The bird fluffed a few feathers as an adjustment, clucking awkwardly, as references to its scavenging lifestyle were obviously discomfiting.

For several years following his memorable dip in the Levenport waters, Horace, Lord Crowley did nothing about the rocky island that was his royal gift.  During these (it should be said) quite happy times for the town of Levenport, ownership of its rock was a matter of no concern: a trickle of rent flowed through to His Lordship’s ample London coffers, paid by the tenants of the odd few cottages which nipped like bulldog clips onto the side of the track that led to its summit, but that was all.

Lord Crowley never came, and happily for those who eked a living from certain continental trading activities, The Revenue rarely came – the rock languished in its own particular peace.

At last there befell a time when Crowley’s sun began to sink lower in the Palace sky:  the older ‘Prinny’, soon to be King George IV, with his love of laudanum grew tetchy and difficult to please, so many of those friends who, true or otherwise, had found their fortunes at his noble feet were distanced.   After Prinny’s coronation Crowley spent less and less time at Court.  The parties grew fewer, the invitations sparse.  Also older and more circumspect, he took as his wife one Elizabeth Grey, a society beauty who, though herself considered to be past her prime, was yet thirty years his junior. 

At such a distance of time and space it was hard to know exactly when the old warlord decided to retire from London and Brighton life, still harder to comprehend why, of all his estates, he picked the Rock of St. Benedict as the windy cradle for his autumn years.   He alighted from a coach-and-pair one brisk morning outside Roper’s Hotel on Levenport’s esplanade with his manservant Toqus in his wake, making no secret of his intention to stay.   The town was afire with excitement:  the news that their distinguished guest intended to build a mansion on the rock flew through the salons and drinking houses so rapidly that the proprietor of Roper’s Hotel learned of it from his fishmonger before he heard it from Crowley himself!
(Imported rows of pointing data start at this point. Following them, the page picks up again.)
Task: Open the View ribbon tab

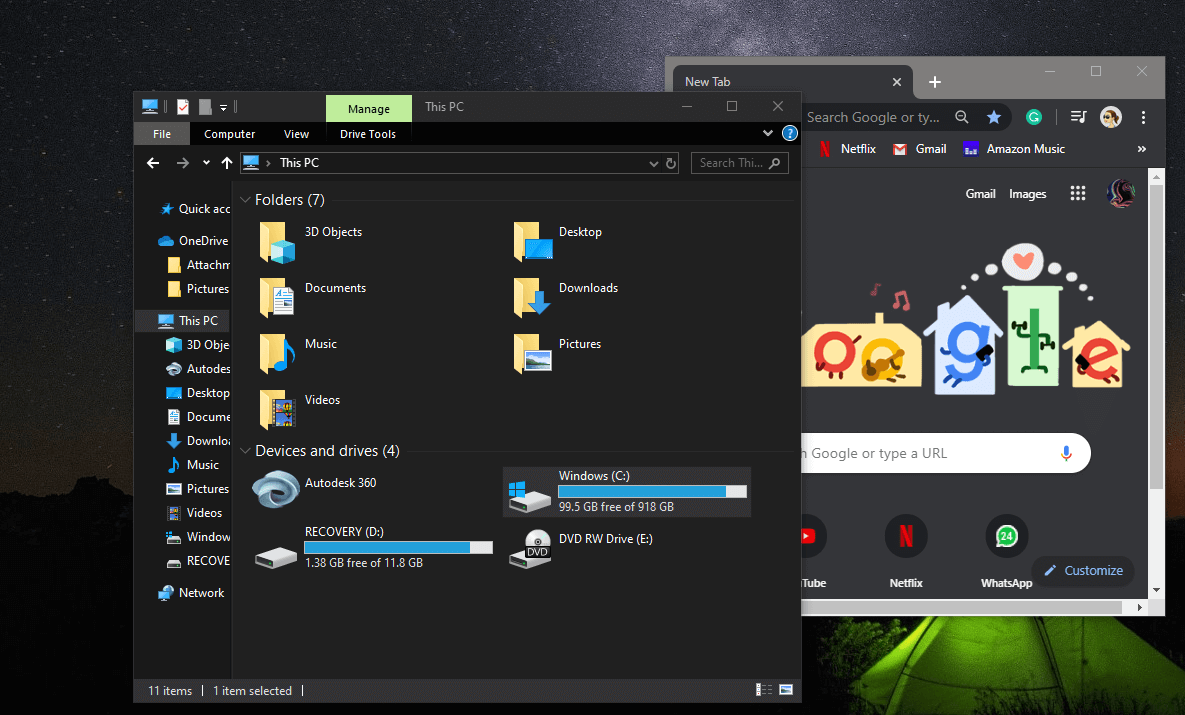Action: point(296,134)
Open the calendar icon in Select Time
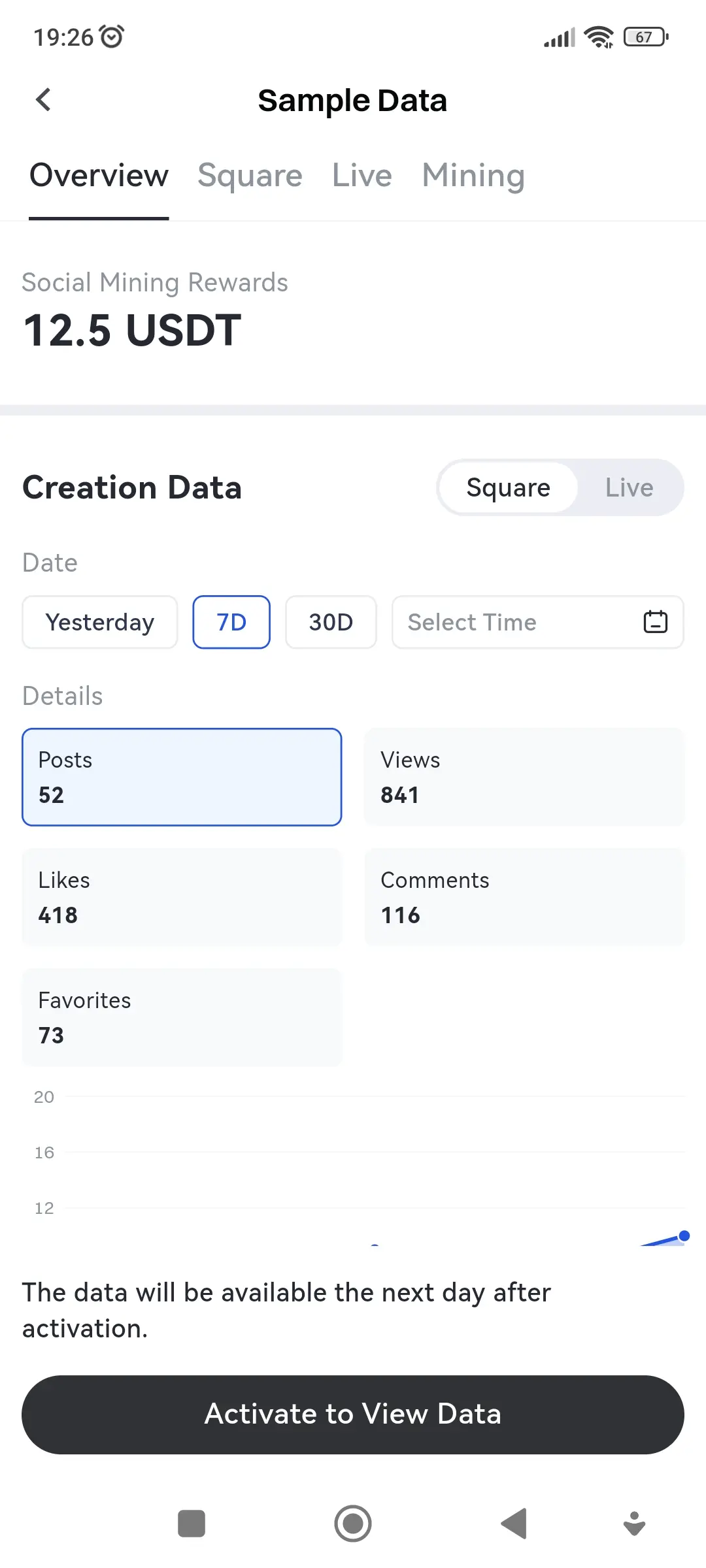The width and height of the screenshot is (706, 1568). tap(655, 621)
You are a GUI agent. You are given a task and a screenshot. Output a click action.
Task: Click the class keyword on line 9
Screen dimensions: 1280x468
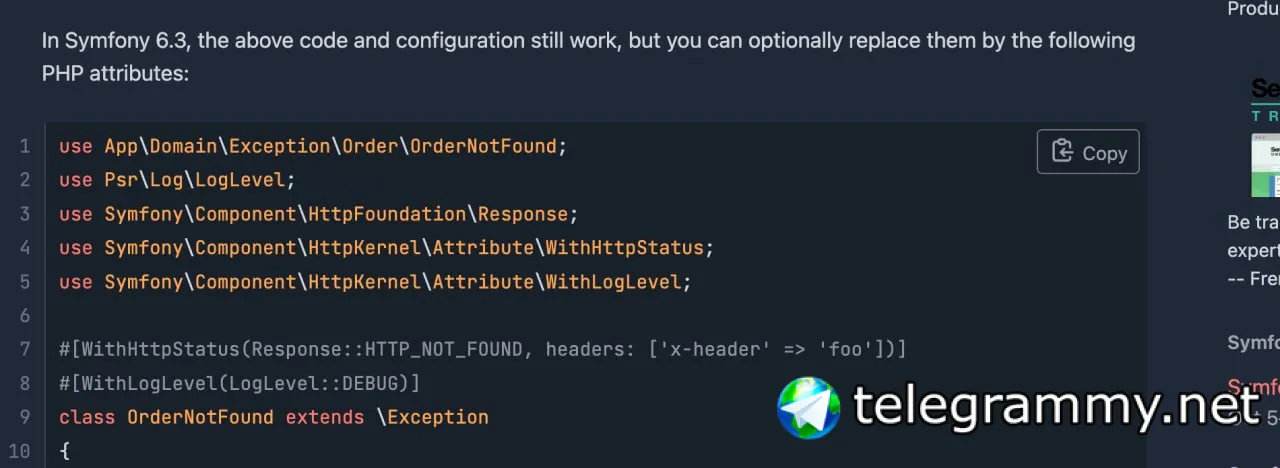coord(87,417)
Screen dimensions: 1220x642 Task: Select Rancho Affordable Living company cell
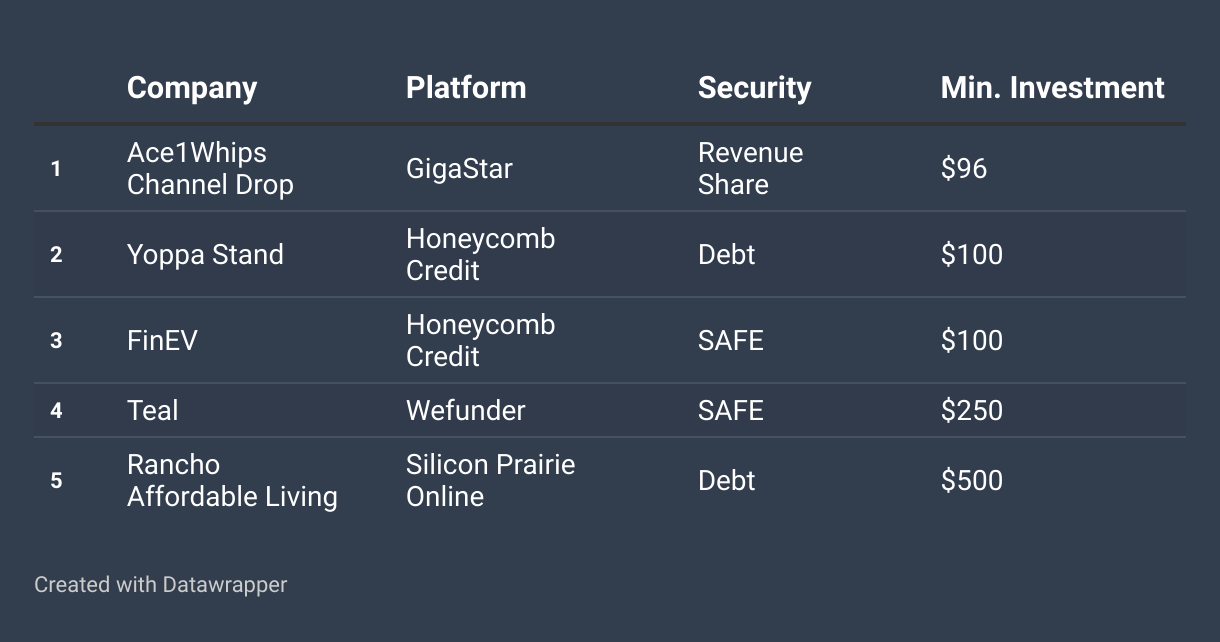[232, 480]
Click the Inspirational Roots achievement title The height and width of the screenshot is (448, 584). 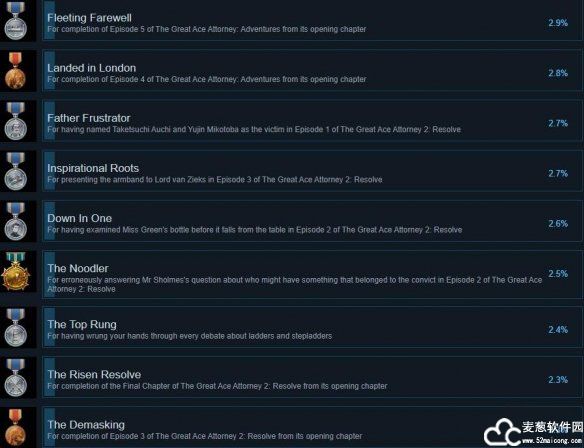(93, 168)
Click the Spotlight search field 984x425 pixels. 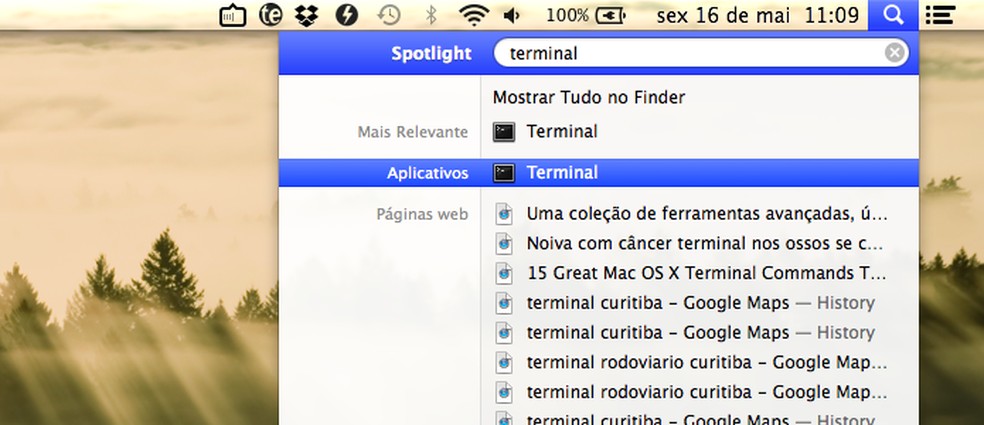coord(690,53)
In the weeks before construction began the town was full of rumours: what sort of dwelling could the great man be thinking of, to crown the rock and still satisfy his undoubted subtleties of vision and taste?   Would he follow the fashion, so popular at the time, of the Indian Palace, with those great Sezincote windows and high exotic domes?

Unfortunately, enormous wealth does not always imply good taste.  Crowley worked hard upon his plans for a mansion to be perched upon the rock:  he employed the best architect, listened to the wiser counsels of his wife, his family, his friends.  He listened, but he never heard.  One by one, the architect’s best endeavours were rejected until at last the poor man found he could suggest no more.   He returned to London, leaving in his wake a hotchpotch of drawings and uncompleted notes. These, the noble Lord studied for some time.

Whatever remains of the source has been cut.